Les Éditions de la revue Conférence publie De la mort prochaine du poète suisse François Debluë.
De la mort prochaine, en deux guises successives définies par le choix de leur énonciation, « Proses de la mort prochaine » et « Poèmes de la mort prochaine », propose une méditation élégante et simple sur une évidence bien difficile à définir… Prose et poésie dont l’intensité est toujours contenue, et le caractère dramatique et parfois tragique offert sous des espèces où « rien ne pèse ni ne pose » ; écriture à la fois limpide et saturée, qui vise à donner, à exprimer le plus avec la discrétion, le retrait de la litote : par quoi il s’agit, tout autant que d’une leçon de poésie, d’un leçon de vie, d’une leçon éthique, faite de l’évidence d’une allure qui n’impose rien à autrui et ne lui offre que la douceur de qui revient des combats intérieurs les plus acharnés. Bref, une poésie sans faux-semblants, qui a passé le cap des mirages et des manifestes, pour présenter simplement une fervente méditation sur la vie que l’humour sait traverser. (Présentation du livre sur le site de l’éditeur)
Si tu mourais aujourd’hui ou (disons) demain (mais pas plus tard), il ne serait pas impossible que le petit peu d’estime qu’ils ont pour toi augmente d’un cran ou deux (avant le retour des probables médisances, et avant le rapide oubli).
On remercie ainsi les morts de bien vouloir se taire enfin – eux qui ont tant parlé ! – de bien vouloir laisser la place aux survivants – à ceux d’entre eux du moins que possède l’impatience de s’exprimer et d’occuper le terrain.
•º•
Quand, de son corps d’homme mort et depuis peu enterré, se détachera son sexe.
(« parties » à elles-mêmes retournées : plus que jamais ambigument et justement nommées)
Séparé.
Dé-fait, celui-là même qui aura été source de tourments de plaisirs, de plaisirs et de tourments.

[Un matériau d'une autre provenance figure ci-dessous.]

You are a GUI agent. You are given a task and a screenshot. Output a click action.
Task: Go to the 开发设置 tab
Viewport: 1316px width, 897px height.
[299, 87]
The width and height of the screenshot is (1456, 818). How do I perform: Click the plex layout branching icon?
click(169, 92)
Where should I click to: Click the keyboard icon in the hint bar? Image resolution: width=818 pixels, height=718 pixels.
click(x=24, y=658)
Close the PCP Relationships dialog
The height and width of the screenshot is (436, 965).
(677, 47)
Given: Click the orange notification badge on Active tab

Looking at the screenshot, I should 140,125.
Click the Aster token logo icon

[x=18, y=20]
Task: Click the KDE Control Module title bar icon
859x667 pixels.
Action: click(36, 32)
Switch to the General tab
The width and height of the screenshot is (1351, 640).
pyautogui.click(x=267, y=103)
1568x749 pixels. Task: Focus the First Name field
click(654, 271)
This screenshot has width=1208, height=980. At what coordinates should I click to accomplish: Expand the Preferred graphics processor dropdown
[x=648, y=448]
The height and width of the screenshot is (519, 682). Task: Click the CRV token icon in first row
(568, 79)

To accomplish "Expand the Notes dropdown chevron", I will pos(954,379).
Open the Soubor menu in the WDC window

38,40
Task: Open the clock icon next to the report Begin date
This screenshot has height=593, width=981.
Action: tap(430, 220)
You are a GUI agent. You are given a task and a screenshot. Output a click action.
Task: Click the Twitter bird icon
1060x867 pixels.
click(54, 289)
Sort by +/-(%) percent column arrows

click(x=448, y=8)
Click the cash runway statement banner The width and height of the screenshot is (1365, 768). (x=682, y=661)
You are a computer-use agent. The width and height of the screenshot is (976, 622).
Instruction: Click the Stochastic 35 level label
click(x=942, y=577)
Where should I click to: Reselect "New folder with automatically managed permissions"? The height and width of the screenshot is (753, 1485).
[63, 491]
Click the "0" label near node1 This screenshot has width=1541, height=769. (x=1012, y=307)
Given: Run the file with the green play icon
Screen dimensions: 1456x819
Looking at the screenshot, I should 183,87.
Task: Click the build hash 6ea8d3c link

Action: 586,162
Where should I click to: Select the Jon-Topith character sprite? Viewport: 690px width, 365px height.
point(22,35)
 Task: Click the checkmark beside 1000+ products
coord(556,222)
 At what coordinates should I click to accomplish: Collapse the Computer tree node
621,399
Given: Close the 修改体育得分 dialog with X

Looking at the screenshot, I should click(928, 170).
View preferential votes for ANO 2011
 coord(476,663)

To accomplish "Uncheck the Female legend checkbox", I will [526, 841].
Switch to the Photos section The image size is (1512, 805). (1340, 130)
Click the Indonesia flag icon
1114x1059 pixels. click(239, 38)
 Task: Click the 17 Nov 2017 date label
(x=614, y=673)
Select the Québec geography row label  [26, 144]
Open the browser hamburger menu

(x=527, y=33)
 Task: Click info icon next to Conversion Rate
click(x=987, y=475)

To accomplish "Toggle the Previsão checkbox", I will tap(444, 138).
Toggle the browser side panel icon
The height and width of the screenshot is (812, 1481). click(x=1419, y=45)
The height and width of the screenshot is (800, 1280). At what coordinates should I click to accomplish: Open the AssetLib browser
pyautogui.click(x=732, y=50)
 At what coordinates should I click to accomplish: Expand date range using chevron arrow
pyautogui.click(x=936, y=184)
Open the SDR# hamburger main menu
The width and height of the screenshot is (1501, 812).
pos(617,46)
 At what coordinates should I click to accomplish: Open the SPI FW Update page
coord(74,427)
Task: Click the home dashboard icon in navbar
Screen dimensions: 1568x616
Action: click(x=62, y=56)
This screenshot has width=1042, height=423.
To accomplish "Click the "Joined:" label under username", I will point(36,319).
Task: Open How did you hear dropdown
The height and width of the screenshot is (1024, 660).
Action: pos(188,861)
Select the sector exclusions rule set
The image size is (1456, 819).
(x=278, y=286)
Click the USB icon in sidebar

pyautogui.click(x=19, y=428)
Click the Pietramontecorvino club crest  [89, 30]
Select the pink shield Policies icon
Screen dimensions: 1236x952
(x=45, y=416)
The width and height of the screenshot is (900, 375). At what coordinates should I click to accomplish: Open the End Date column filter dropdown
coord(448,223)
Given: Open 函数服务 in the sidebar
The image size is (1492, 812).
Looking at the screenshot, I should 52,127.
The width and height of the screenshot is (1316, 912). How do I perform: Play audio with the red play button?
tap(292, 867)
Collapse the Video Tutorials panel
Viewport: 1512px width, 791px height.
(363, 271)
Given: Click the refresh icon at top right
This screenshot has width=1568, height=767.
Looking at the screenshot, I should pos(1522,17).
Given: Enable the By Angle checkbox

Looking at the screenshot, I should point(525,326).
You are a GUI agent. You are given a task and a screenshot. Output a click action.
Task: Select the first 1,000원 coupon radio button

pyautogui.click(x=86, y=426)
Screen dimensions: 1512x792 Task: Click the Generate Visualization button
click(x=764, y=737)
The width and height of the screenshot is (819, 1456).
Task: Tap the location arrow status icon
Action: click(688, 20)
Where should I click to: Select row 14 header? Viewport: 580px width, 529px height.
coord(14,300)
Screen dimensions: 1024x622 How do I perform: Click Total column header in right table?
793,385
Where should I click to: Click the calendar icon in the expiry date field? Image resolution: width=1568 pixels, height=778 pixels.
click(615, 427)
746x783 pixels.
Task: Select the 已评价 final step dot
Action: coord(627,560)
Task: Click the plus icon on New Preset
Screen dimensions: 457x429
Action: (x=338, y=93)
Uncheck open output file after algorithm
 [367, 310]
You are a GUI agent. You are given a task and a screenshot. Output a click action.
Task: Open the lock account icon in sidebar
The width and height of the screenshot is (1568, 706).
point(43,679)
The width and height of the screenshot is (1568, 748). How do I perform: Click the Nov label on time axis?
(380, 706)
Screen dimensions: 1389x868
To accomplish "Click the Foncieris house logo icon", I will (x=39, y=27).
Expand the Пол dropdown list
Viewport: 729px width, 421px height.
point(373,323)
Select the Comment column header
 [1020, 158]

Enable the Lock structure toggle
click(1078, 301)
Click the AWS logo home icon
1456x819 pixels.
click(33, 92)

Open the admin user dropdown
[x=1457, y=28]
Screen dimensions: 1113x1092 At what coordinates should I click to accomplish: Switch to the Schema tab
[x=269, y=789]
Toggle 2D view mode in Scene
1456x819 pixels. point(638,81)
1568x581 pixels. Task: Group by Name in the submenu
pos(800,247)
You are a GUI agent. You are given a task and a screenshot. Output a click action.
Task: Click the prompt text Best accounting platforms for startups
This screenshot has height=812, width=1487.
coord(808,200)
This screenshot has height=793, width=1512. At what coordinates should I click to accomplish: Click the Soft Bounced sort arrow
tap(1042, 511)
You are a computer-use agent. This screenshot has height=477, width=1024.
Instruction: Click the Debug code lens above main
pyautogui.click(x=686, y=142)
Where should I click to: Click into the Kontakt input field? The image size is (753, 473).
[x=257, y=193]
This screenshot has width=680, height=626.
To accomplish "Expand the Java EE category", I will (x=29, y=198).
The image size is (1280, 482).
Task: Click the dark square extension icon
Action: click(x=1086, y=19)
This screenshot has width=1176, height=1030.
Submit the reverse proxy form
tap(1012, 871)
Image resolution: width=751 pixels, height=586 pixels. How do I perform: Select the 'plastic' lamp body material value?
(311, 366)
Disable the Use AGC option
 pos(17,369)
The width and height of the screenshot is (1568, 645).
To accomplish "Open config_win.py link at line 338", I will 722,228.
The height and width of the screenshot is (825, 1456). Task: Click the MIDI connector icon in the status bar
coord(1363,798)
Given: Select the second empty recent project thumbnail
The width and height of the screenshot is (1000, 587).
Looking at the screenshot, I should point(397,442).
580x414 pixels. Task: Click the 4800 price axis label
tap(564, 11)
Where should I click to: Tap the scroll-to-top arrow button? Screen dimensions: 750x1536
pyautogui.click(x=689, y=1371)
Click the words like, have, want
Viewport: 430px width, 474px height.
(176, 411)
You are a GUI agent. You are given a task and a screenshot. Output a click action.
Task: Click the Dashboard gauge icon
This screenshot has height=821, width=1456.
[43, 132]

Pour d’autres peut-être (les enfants), pour une part non négligeable malgré tout, source de vie.
•º•
petit testament
Que fera-t-on
de mon veston
que ferez-vous
ce jour-là
de mes idées
de celles-là
qu’en partant
derrière moi en désordre
j’aurai laissées
de celles-là
en tous sens si longtemps
trimballées ?
Que deviendra
mon crayon
tout usé lui aussi
compagnon
de mes jours et de mes nuit
− que deviendront
mes souliers
aux vivants sans confort
comme toujours
sont les souliers des morts ?
Ces bouts de moi
ces embarras
un chiffonnier n’en voudrait pas :
que ferait-il
de bouts de crayons
vieilles idées et bouts de chandelles
que ferait-il
d’une pendule
qui ne donnerait
aux vivants
que l’heure d’un autre temps ?
François Debluë, De la mort prochaine, Éditions de la revue Conférence, 2010, pp. 20 & 21 et p. 84.